TEXT UNDER STUDY: Begin
Protecting the Digital Body

With the proliferation of surveillance technology, Americans’ expectation of privacy seems hardly “expected” at present. It’s time to reinvent how this concept is defined in the law and how we think about Fourth Amendment protections. Legal scholar Christopher Slobogin agrees, as he points out in his chapter Is The Fourth Amendment Relevant in the Technological Age?, writing that “…the government should have to justify privacy-invading virtual searches even though no physical confrontation is involved”. Slobogin goes on to assert that we should focus on redefining the word “search”, as used in the Fourth Amendment, to its colloquial definition of “…looking into, over, or through something in order to find somebody or something.”

I think this is where he makes a mistake. Slogobin’s focus on the term “search” is an attempt to redefine the act of searching, which is inherently tied to the surveillance capability initiating it. When we think of current surveillance systems such as cameras and listening devices, we do not account for future evolutions in what surveillance might look like. To alter the definition of “search” is to simply stretch it to our current landscape of surveillance technology and its practices.

Today, 97% of Americans own a cell phone. It is likely an assumed utility of your everyday life. For example, as you move throughout your day, you are leaving digital footprints every time you pick up your device. Your location data, call logs, internet connections, and more are all being willingly shared with a variety of companies and organizations. Currently in the law, this is usually viewed as a voluntary release of information because you consent when you use these capabilities.
TEXT UNDER STUDY: End
DATA UNDER STUDY: Begin
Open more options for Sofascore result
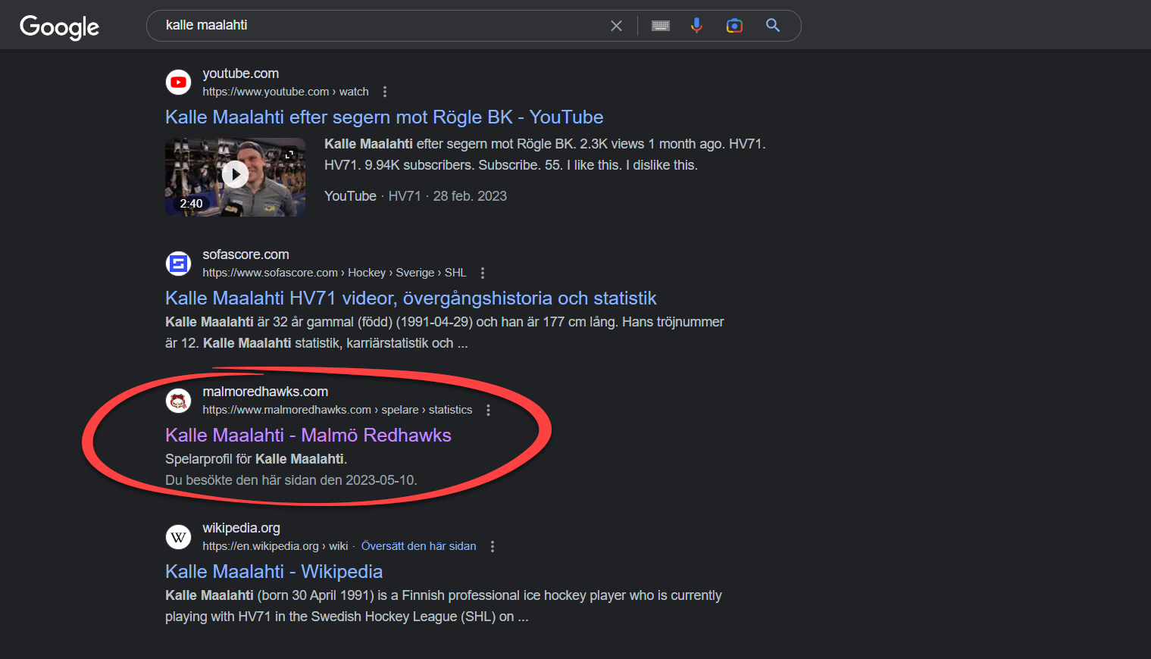 coord(483,273)
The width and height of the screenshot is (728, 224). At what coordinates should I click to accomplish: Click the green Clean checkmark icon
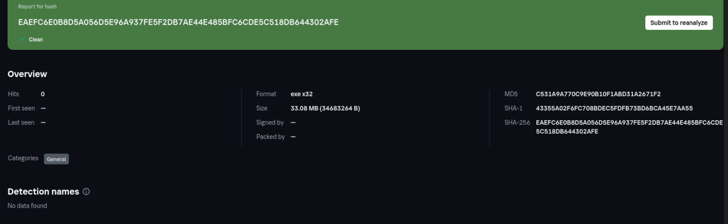(22, 40)
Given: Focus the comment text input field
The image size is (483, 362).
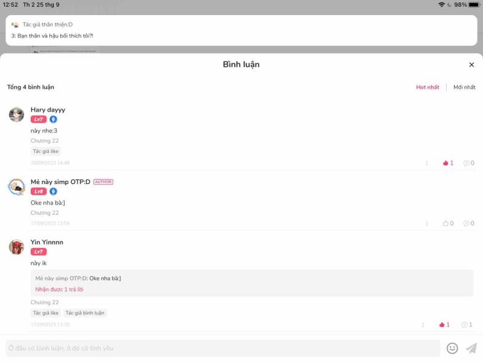Looking at the screenshot, I should 223,349.

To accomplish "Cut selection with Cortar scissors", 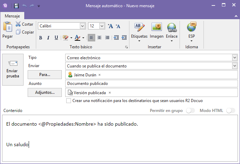I will pos(18,24).
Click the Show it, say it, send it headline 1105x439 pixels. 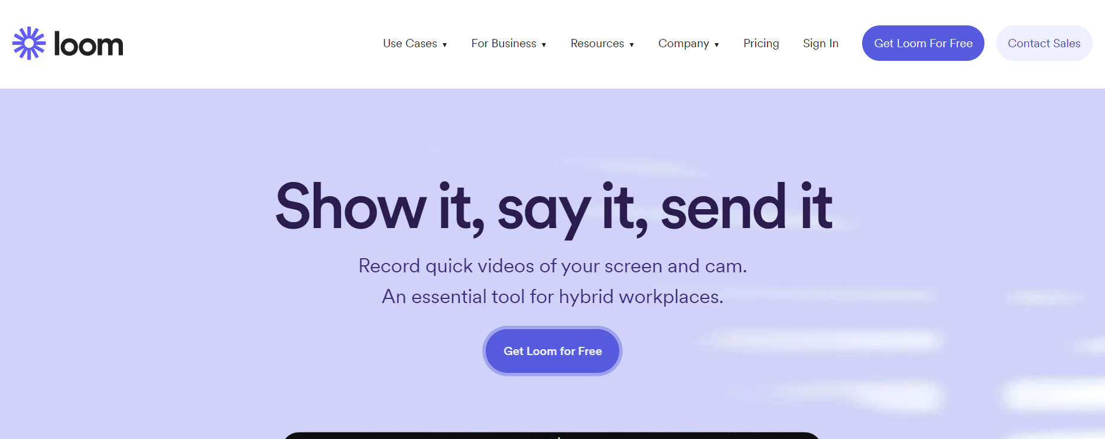[x=554, y=207]
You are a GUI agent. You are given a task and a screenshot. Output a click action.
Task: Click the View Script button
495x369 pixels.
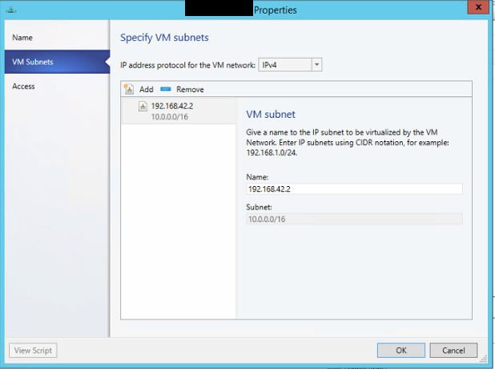point(33,350)
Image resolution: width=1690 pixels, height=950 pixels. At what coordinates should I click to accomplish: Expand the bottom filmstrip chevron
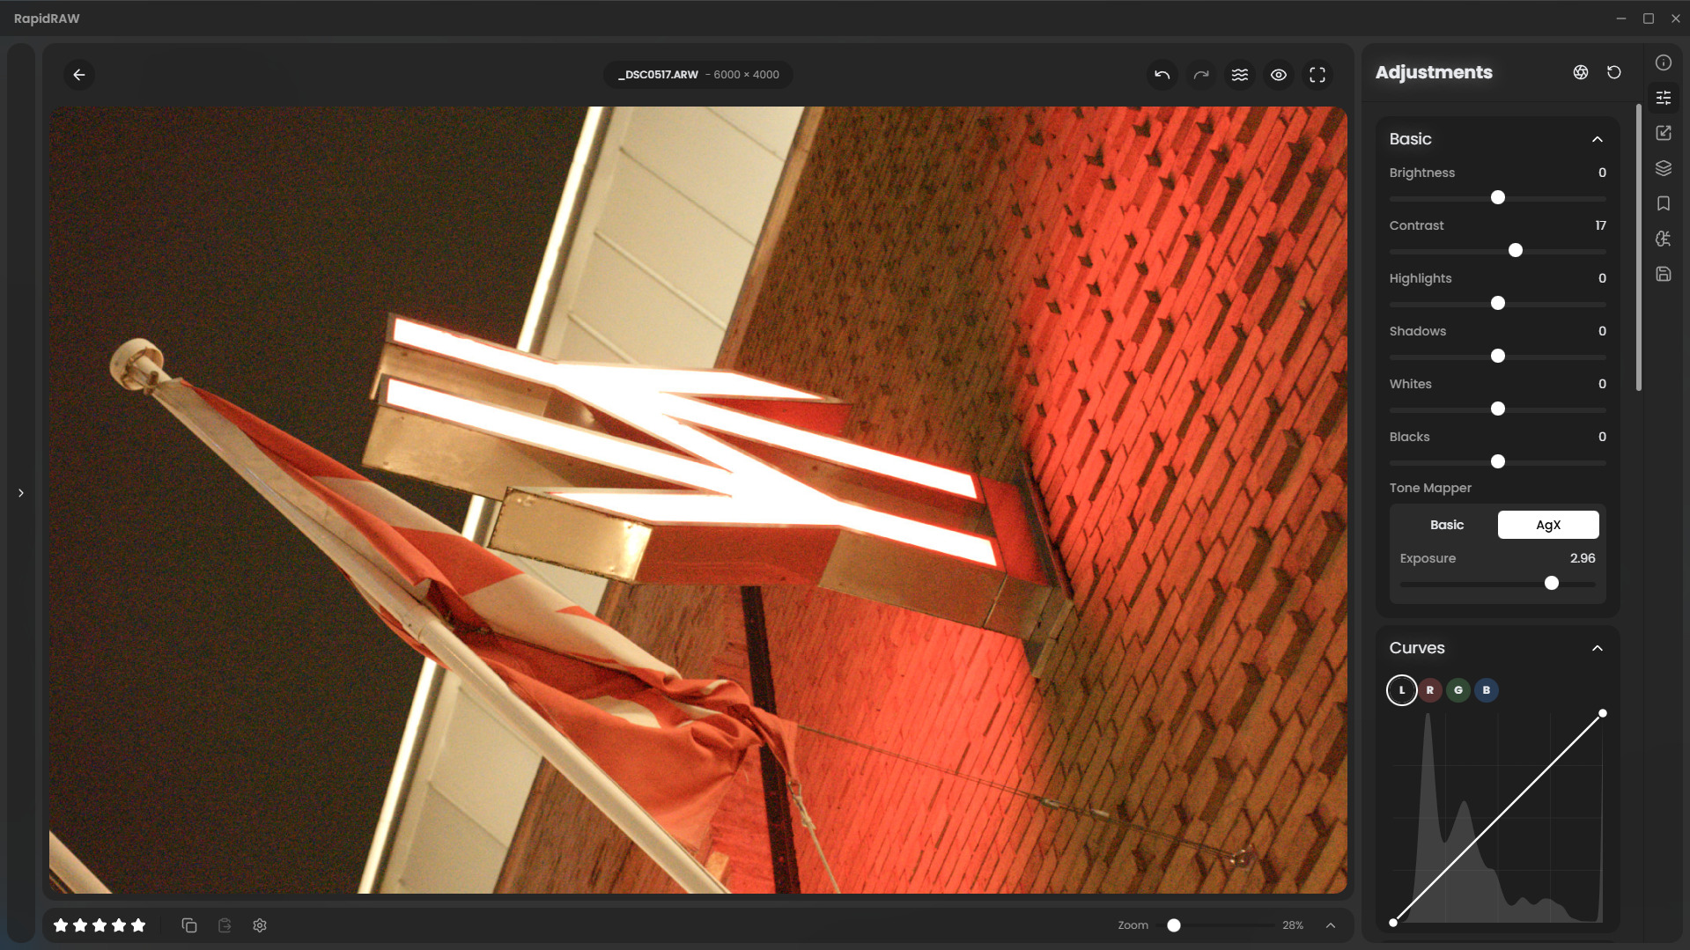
DATA UNDER STUDY: End
▸ REQUIRED TASKS:
A. Please answer these questions on the privacy essay:
(i) What title does the essay give for Christopher Slobogin's chapter?
(ii) What share of Americans own a cell phone?
(iii) How does the law usually view the information people share when they use their phones?
B. Write a continuation of the privacy essay that picks up right after its final sentence.
The items have nothing to do with what comes next and can be set aside.

▸ SOLVED PROBLEMS:
A.
(i) Is The Fourth Amendment Relevant in the Technological Age?
(ii) 97%
(iii) As a voluntary release of information, because people consent when they use these capabilities.

B.
In terms of Justice Harlan’s concurrence in United States v. Katz, you likely do not have an “…actual (subjective) expectation of privacy.” So when Slogobin attempts to account for modern technology by altering the definition of “search”, he overshoots the more fundamental piece; an alleged intrusion would likely not be considered a search if there was no reasonable expectation of privacy. Given the rapidly changing state of surveillance technology, we ought to not fixate on the nuances of the term “search” and instead assume perfect surveillance.

For example, an article in Bloomberg Businessweek points out the Baltimore Police Departments use of persistent and warrantless aerial surveillance to identify criminals or potential hotspots for crime. This is an example of where law enforcement is moving: proactive and technologically sophisticated surveillance at all times. We already have the technology to track every person’s movement and behavior.

Thinking back to United States v. Katz, so much emphasis was placed on whether a phone booth (a specific and unique piece of technology) was to be considered private or public. Fixating on how to align privacy with specific technologies was a theme in Smith v. Maryland, where the public-private debate was on trial for a particular technology called a pen register. Contorting privacy around capability sets like this is a losing game in a modern world of perfect surveillance capabilities.

Instead, the law ought to focus on developing the expectation of privacy as a concept of property rights over the body. The core premise is that if we can define the rights of the body, and the body represents the paragon of privacy, then we can come to a thorough definition of privacy that is flexible and technology agnostic. The legal treatment of the body as property has a longstanding history in bioethics, where genetic material and other biospecimens have had their ownership debated as personal property. Assuming these biospecimens are property of the person that they are extracted from, could personal data created through using technology and participating in a technology-driven society also be considered an extension of the body? Data represents raw material that is created as a part of human movements in space and time, perhaps just as fundamental to our identities as organic biospecimens.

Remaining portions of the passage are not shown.